Taşradaki bunu bilmiyor. Benim elimde Üniversitem vardı. Onun elinde…DİN var.

Din'in Payı
Din, insanlara tutunabilecekleri ve kendilerini tanımlayabilecekleri keskin sınırlı "sıfatlar ve tanımlar" veriyor.Ve halk din konusundaki bilgiyi, kendisi için okuyup sözde süzen "otoritelere" bıraktığı için,  bir yerde kendisi hakkındaki anlamlarını, davranış biçimlerini, düşünme sınırlarını ve "inanç insiyatifini" de bu otoritelere bırakmış oluyor. Karar alma mekanizmalarının elinde insanlar için  sıfat çuvalları, çıkarlarına göre avuç avuç çıkarıp serpiyor veya işlerine gelmediğinde kepçeyle toplayabiliyorlar. Bu yüzden "cihat" diye "yüce" bir şey uğruna insanlar ölüyor, bu yüzden şehitlik mertebesi var, bu yüzden …insanlar birbirini öldürebiliyor.

Bir eylemin "iyi"liğini veya "kötü"lüğünü, ona yüklediğimiz anlamlar belirliyor. Bir sıfatın altını nasıl doldurduğumuz belirliyor. Birinin iyi'si diğerinin iyi tanımıyla örtüşemeyebileceği için DİN bu sınırları sizin adınıza 'toplumsal düzeni korumak adına' çizmiş. Üstelik, ne çizildiğini birinci ağızdan bilmiyoruz; sevgili otoriteler bunu bizim için söylüyor. Değişken sıfatlar ve tanımlar  çuvalına atmışlar, elleriyle çalkalıyorlar insanları. Holly Shit!

Kendini anlatan insanlara itimat etmemeyi öğrendim
Tanımlamada kullanılan sıfatların anlamlarının kayganlığını öğrendim. Onun tanımı benim tanımımla örtüşmeyebileceği gibi, örtüşen tanımların bile bir "seçim" haline geldiğini, ve insanın tutarsız bir şekilde farklı seçimler yapabileceğini öğrendim. İnsanın kendisiyle ilgili pek çok kavramı anlamı değiştirebileceğini öğrendim.

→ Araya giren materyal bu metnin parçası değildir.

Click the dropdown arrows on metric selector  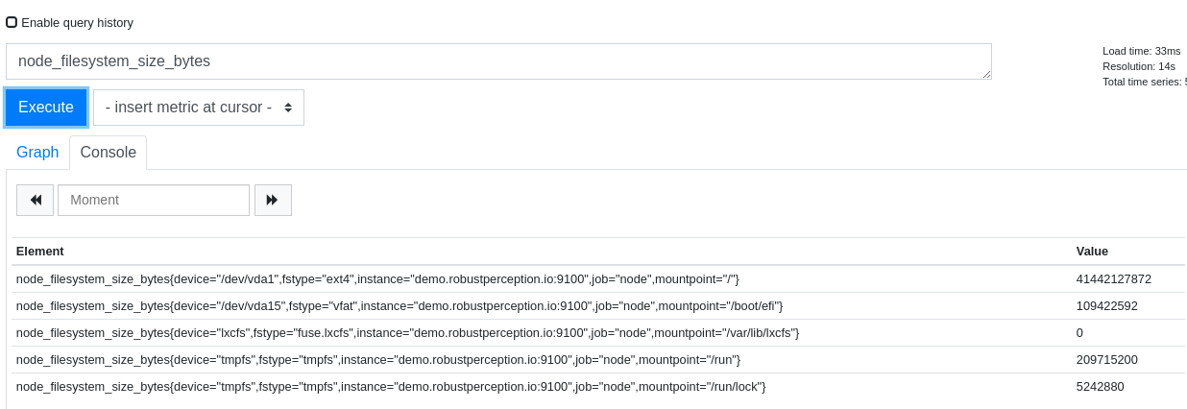pyautogui.click(x=288, y=108)
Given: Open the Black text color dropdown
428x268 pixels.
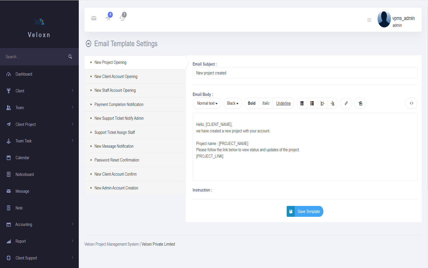Looking at the screenshot, I should (232, 103).
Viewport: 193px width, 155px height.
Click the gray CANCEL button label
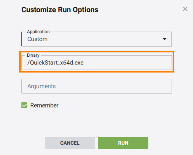coord(70,143)
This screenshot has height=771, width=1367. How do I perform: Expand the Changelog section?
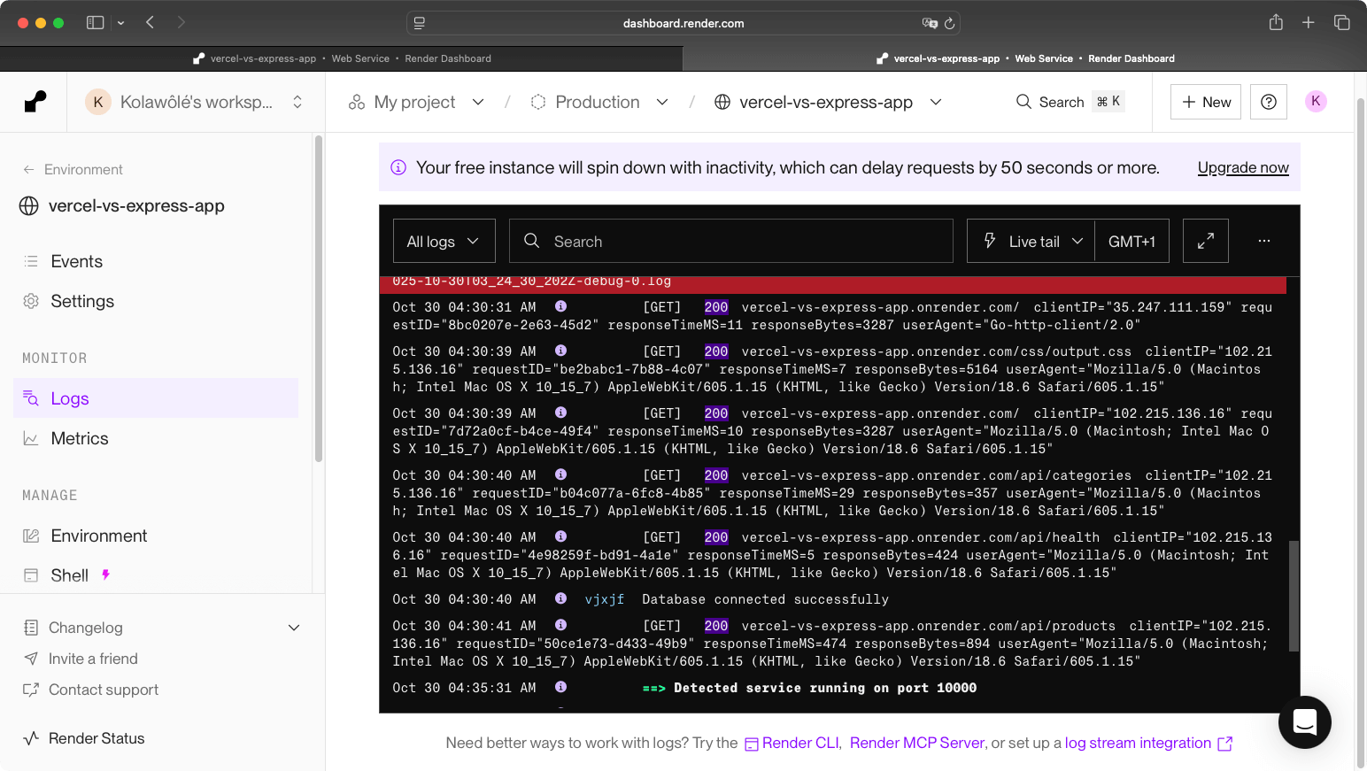coord(293,627)
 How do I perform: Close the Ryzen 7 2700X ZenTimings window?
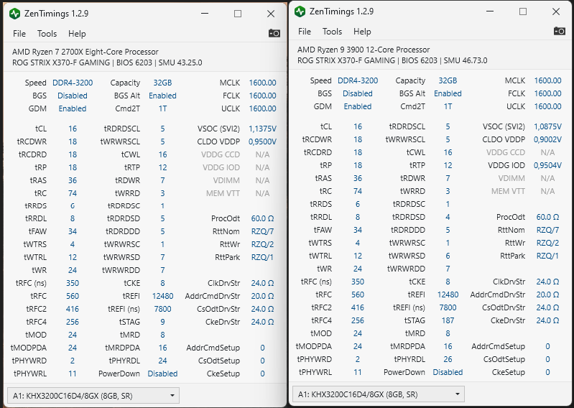click(270, 13)
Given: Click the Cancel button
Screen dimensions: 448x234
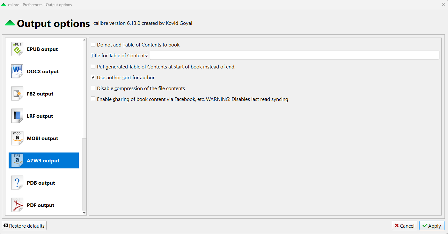Looking at the screenshot, I should (x=404, y=226).

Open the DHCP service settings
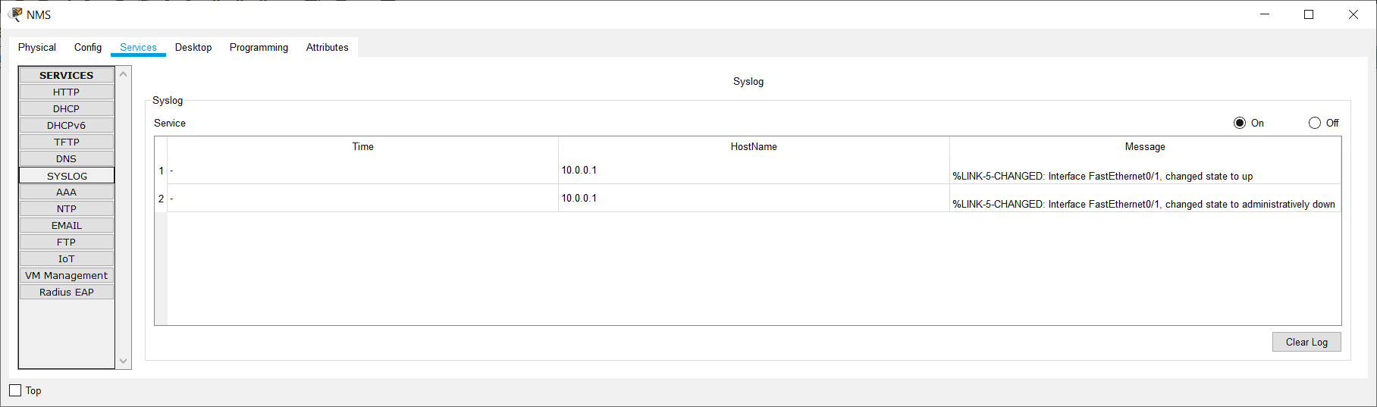[x=67, y=108]
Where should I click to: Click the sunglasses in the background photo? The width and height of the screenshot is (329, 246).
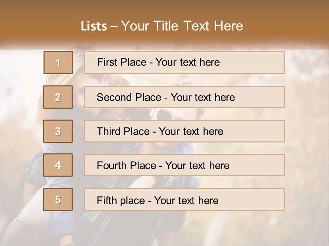(164, 115)
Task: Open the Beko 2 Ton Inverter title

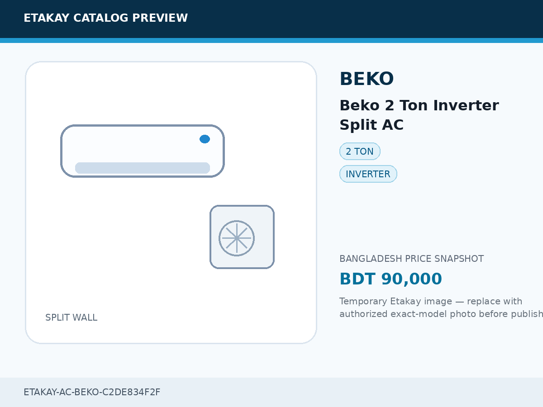Action: pos(419,115)
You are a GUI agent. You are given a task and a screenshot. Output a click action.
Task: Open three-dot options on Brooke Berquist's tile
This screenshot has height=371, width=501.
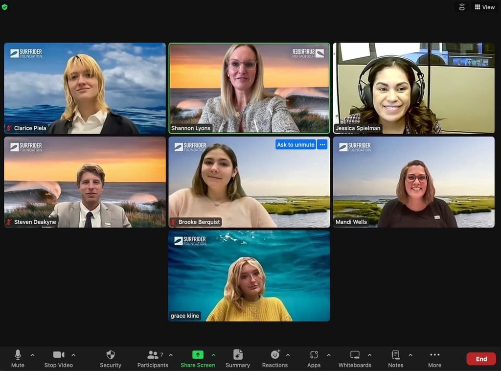coord(322,144)
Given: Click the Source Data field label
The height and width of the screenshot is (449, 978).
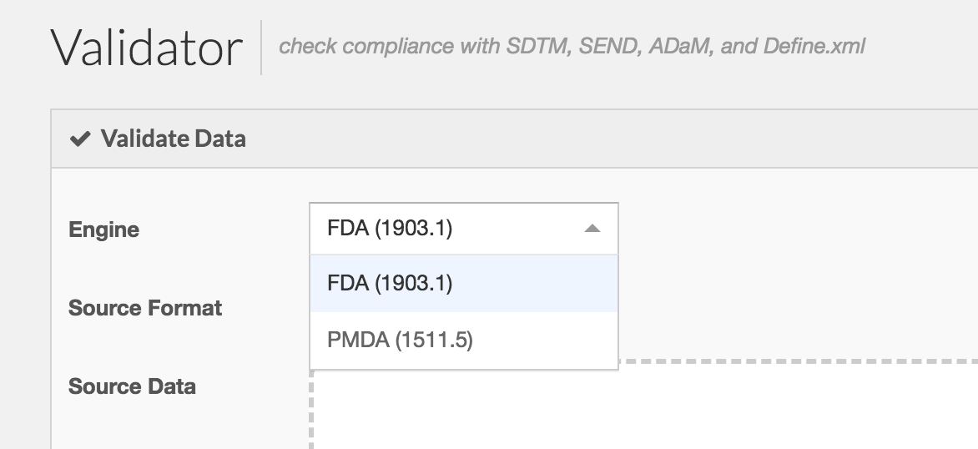Looking at the screenshot, I should tap(132, 386).
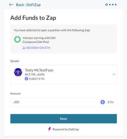This screenshot has width=127, height=139.
Task: Open the Testy McTestFace sender selector
Action: click(x=64, y=75)
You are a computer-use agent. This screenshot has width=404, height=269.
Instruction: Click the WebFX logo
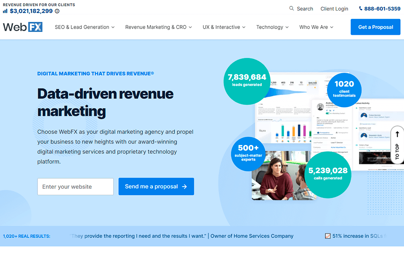coord(22,26)
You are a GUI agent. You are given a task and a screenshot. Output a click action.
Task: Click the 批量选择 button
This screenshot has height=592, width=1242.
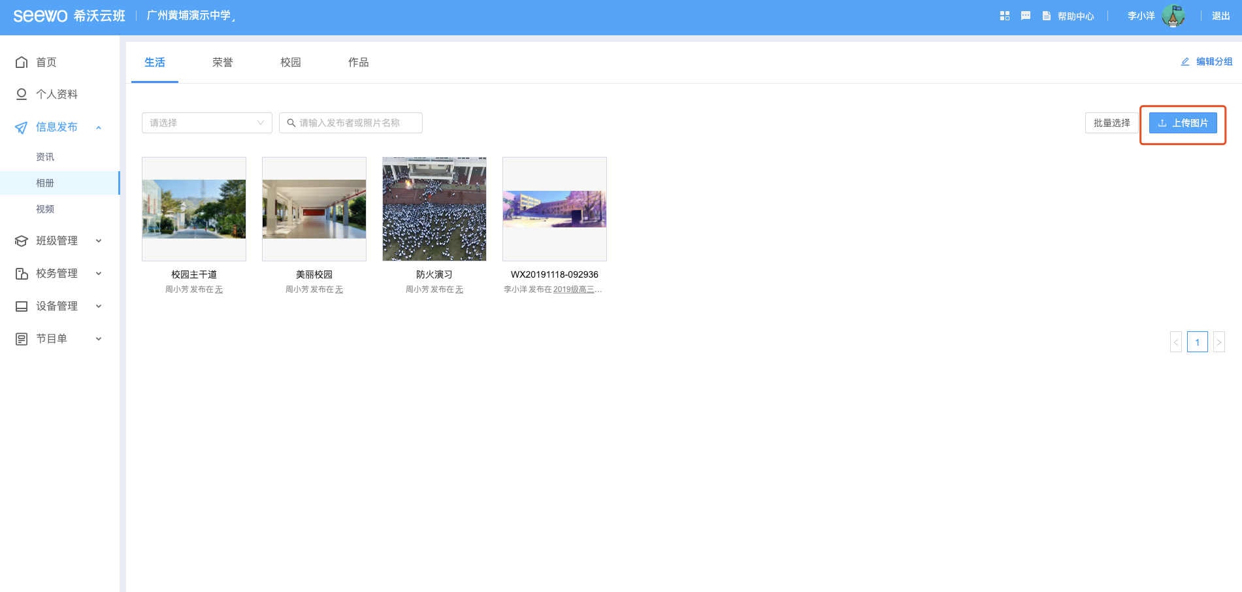coord(1111,123)
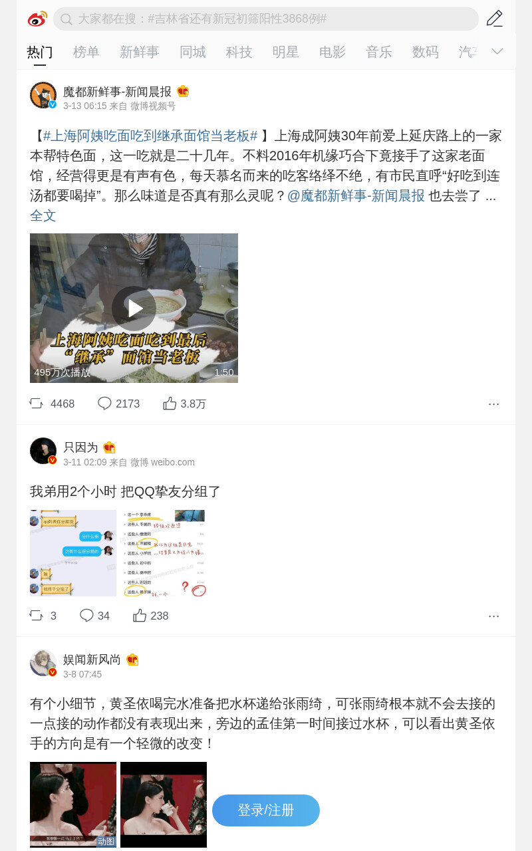Image resolution: width=532 pixels, height=851 pixels.
Task: Open the #上海阿姨吃面吃到继承面馆当老板# hashtag
Action: [150, 136]

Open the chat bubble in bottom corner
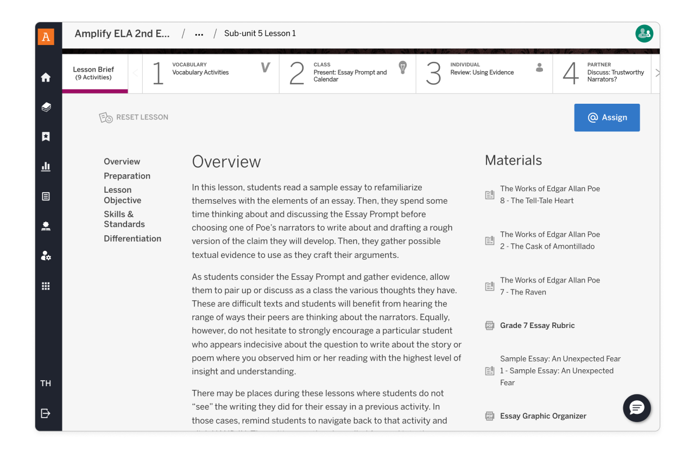tap(636, 408)
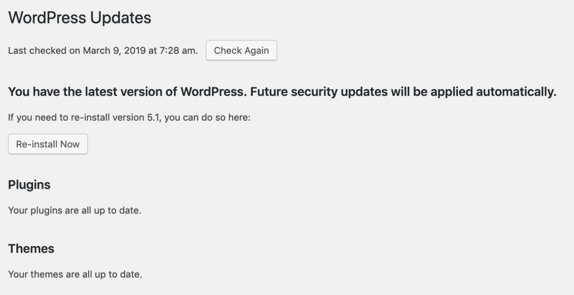Click 'Your themes are all up to date'
Screen dimensions: 574x295
(x=75, y=275)
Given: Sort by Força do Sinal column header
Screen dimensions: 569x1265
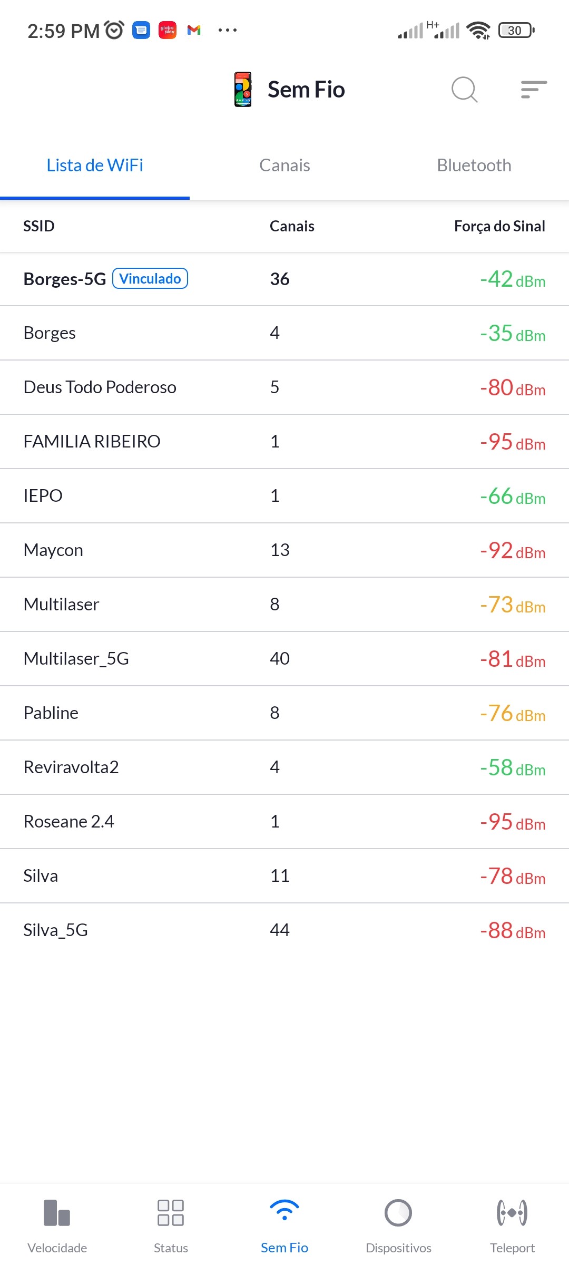Looking at the screenshot, I should pyautogui.click(x=499, y=226).
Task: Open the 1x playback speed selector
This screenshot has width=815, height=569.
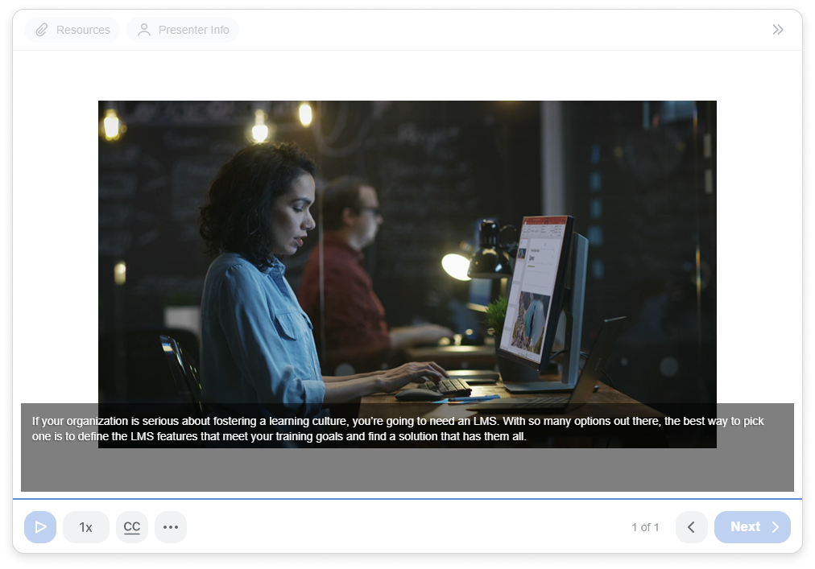Action: pos(85,527)
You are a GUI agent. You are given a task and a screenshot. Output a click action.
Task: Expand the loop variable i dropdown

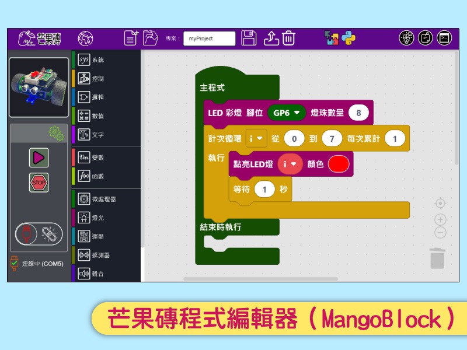tap(256, 139)
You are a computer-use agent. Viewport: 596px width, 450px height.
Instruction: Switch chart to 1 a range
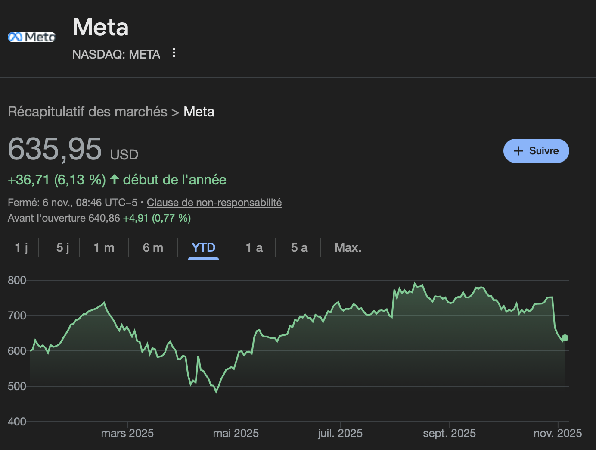click(x=254, y=247)
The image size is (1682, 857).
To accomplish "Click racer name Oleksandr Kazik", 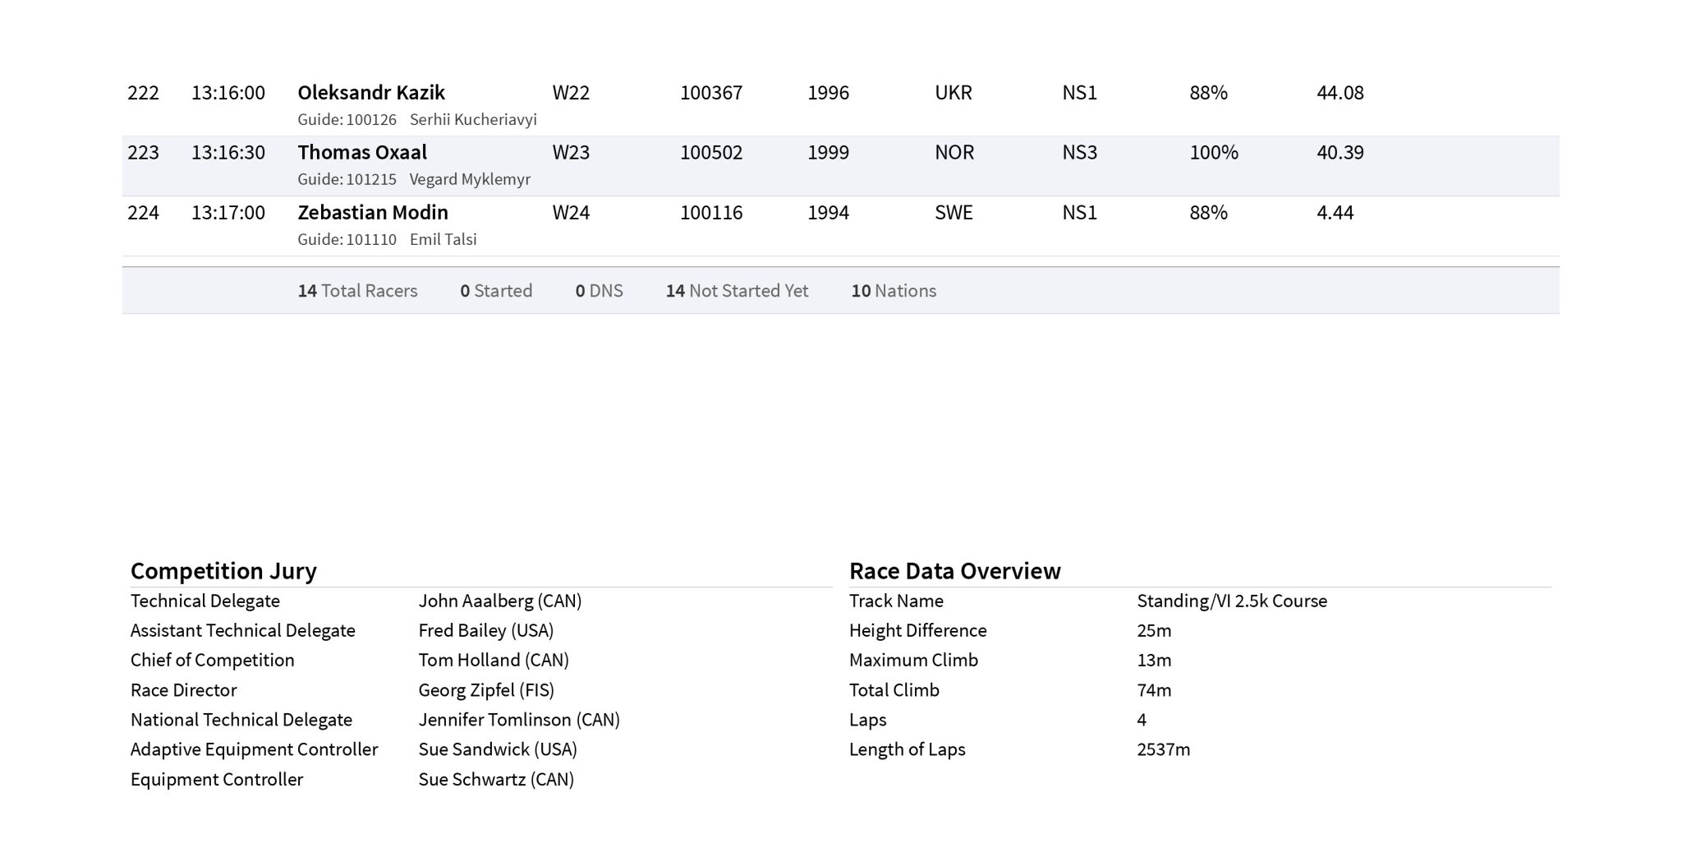I will point(370,93).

Üstelik bu  değişim dönemin toplumsal çıkarlarıyla bile ilgili olabiliyor. (Hangi bağışı yapmanın sevap (yani iyi biri haline getireceğini sizi) veya hangisinin haram (sizi kötü biri yapacağını) belirleyecek eğilimleri tanımlayan Kurumlarımız var)

Fakat neyi değiştireceğini seçerken insanoğlu, biraz da içindeki Jedi ve Sith Lordundan hangisinin daha güçlü olduğuna bağlı.(Benim de mi keskin sınırlarım var ne?!) Bu durumda yine Siyaset Bilimi'ne Giriş 2; "İnsan Doğası Nedir?" başlığına dönüyor, takılıp kalıyorum.